Someone - I know not whom, but God bless their soul – said that Cat 5s didn’t have to climb that hill. The race actually rolled out of town in another direction and, given that we were riding only one loop, we wouldn’t have to face this particular wall that the higher category riders would at the end of each of their laps.
The hill was doable, of course, but what a relief that we weren’t going to have to churn up it at the very start of our outing.
Then the bad news.
As we gathered at the start area before the race I had a chance to talk with Alexandra, a lovely young lady we’d met the day before when we’d stopped for beers and sodas after the time trial. She worked in a restaurant in downtown Hermann, and told us she would be driving the lead car for the Cat 5s on Sunday.
I reintroduced myself and she chatted with us as we did whatever we could to distract ourselves from our pre-race anxieties. One of the guys mentioned his relief at not having to climb that wall on the way out of town, to which she responded by dropping an unintentional bombshell.
Alexandra said, “well, there’s more hills on the course than the maps show, including one I’ll lead you up as soon as we get out of town.” I said, “how does it compare to that hill?” – referring to a hill whose name shall not be mentioned, just like a certain villain in Harry Potter.
“Oh, it’s longer, maybe a half mile, or three quarters,” she said. “And it’s steeper.”
Her smile seemed to droop a bit as if this was news she didn’t enjoy sharing as much as I would have if I were the one sitting inside the pace car telling it to a bunch of nervous cyclists.

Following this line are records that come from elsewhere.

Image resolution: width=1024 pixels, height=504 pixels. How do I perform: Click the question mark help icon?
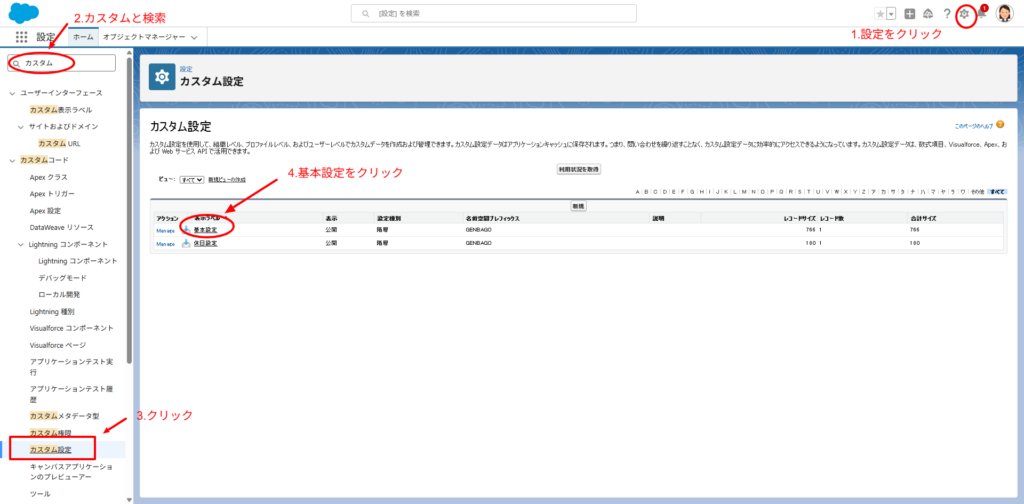point(946,14)
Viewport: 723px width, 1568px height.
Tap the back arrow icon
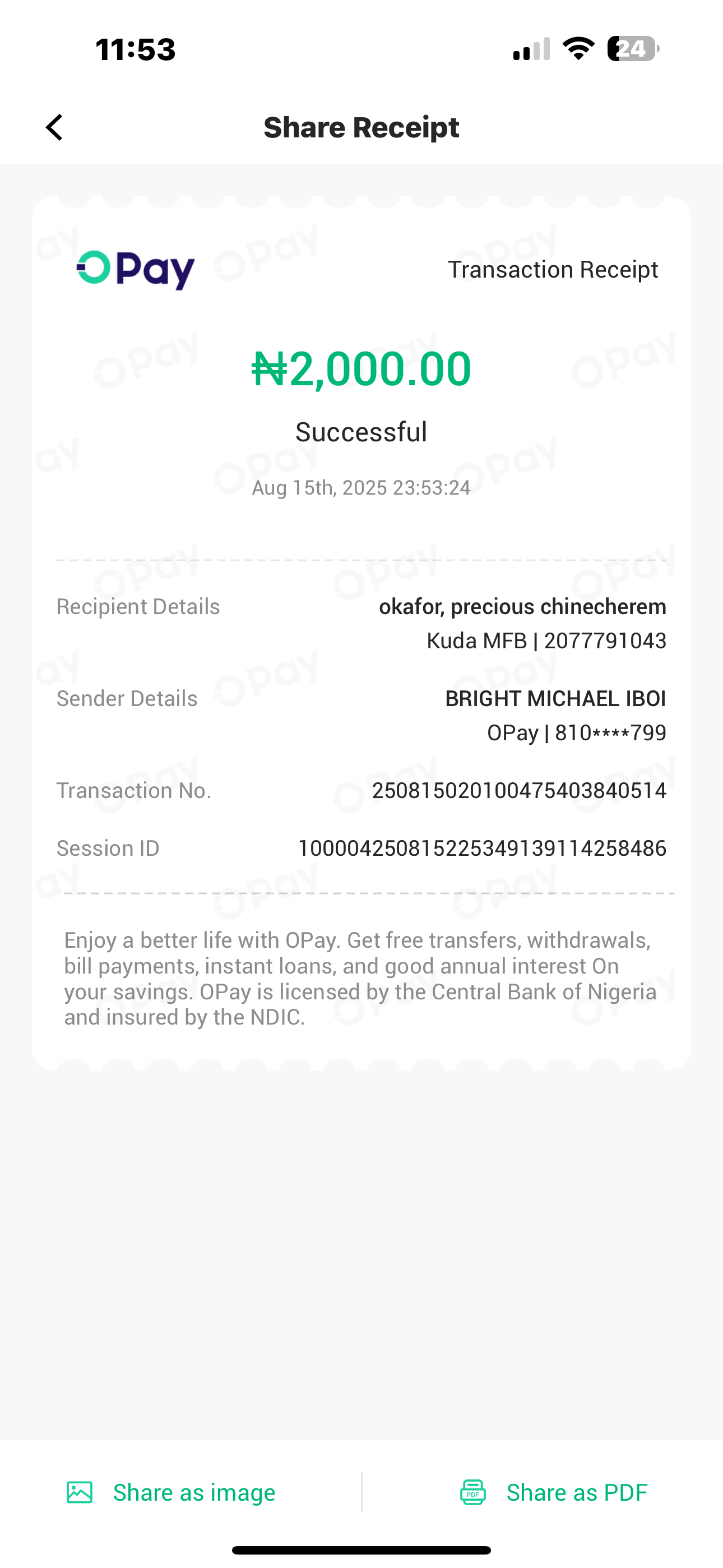click(55, 128)
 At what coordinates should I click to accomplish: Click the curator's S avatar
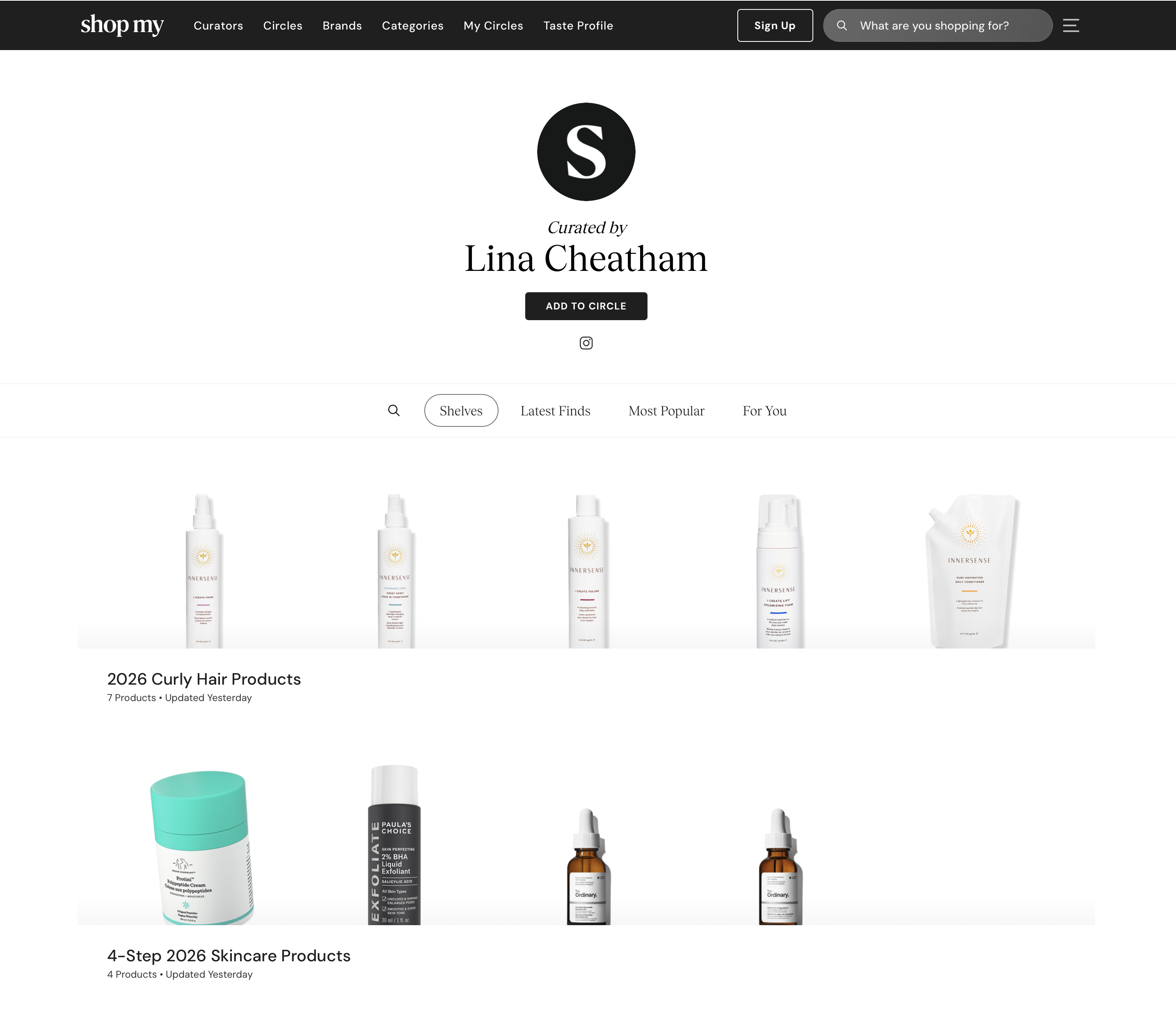(586, 151)
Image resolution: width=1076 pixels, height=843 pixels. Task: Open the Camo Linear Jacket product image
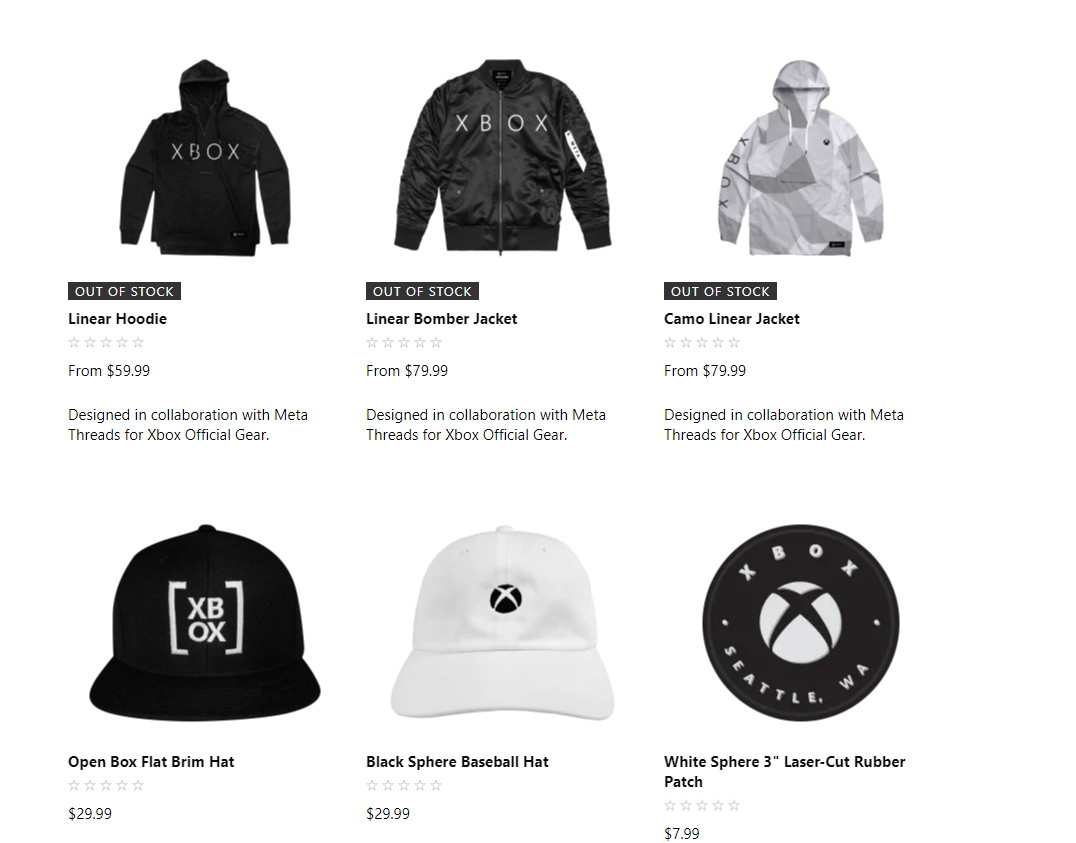[x=800, y=158]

Looking down, my Garmin displayed a heart rate of 95 and increasing, notwithstanding that I was doing absolutely nothing.
I’d like to say that she was wrong, or had exaggerated what was up ahead for us, but after a pleasant neutral ride through town we took one turn out toward vineyard country and immediately the fun began. Suffice to say, it was a brutal piece of work. Like the kind where you’ve now been riding maybe ten minutes into the race and you see a guy up ahead of you get to the crest of the hill and put a foot down. No mechanical. No biological break. Simply unable to pedal one more time.
At least the climbing was steep enough that nobody was able to use it to their advantage. Certainly a good number of people lost time off the back, but among the front half of the group, nobody broke away as I feared would happen.
By the end of the race we’d done more than a couple thousand feet of climbing, always in steep, intense intervals, and everybody had suffered.
I suffered proportionately less, because about two thirds of the way around the course as we rolled along in a draft line across more gentle terrain with clean, empty roads for our enjoyment, there came the recognizable phffft-phfft-phffft sound that indicates someone has just blown a tire. I felt sorry for them. What a shame. Then the guy next to me says, “Dude, I think that’s you.”
I spent the next hour waiting on the side of the road until one of my mates finished his race and drove his truck back to get me. In the future, I’m packing a spare tube even if it means carrying a few extra grams up those hills.
Enjoy your springtime riding, and we’ll be back later in the week when we visit Brasstown Bald in Northern Georgia to watch the sixth and likely defining stage of the Tour de Georgia. Anyone want to bet against Astana on that day?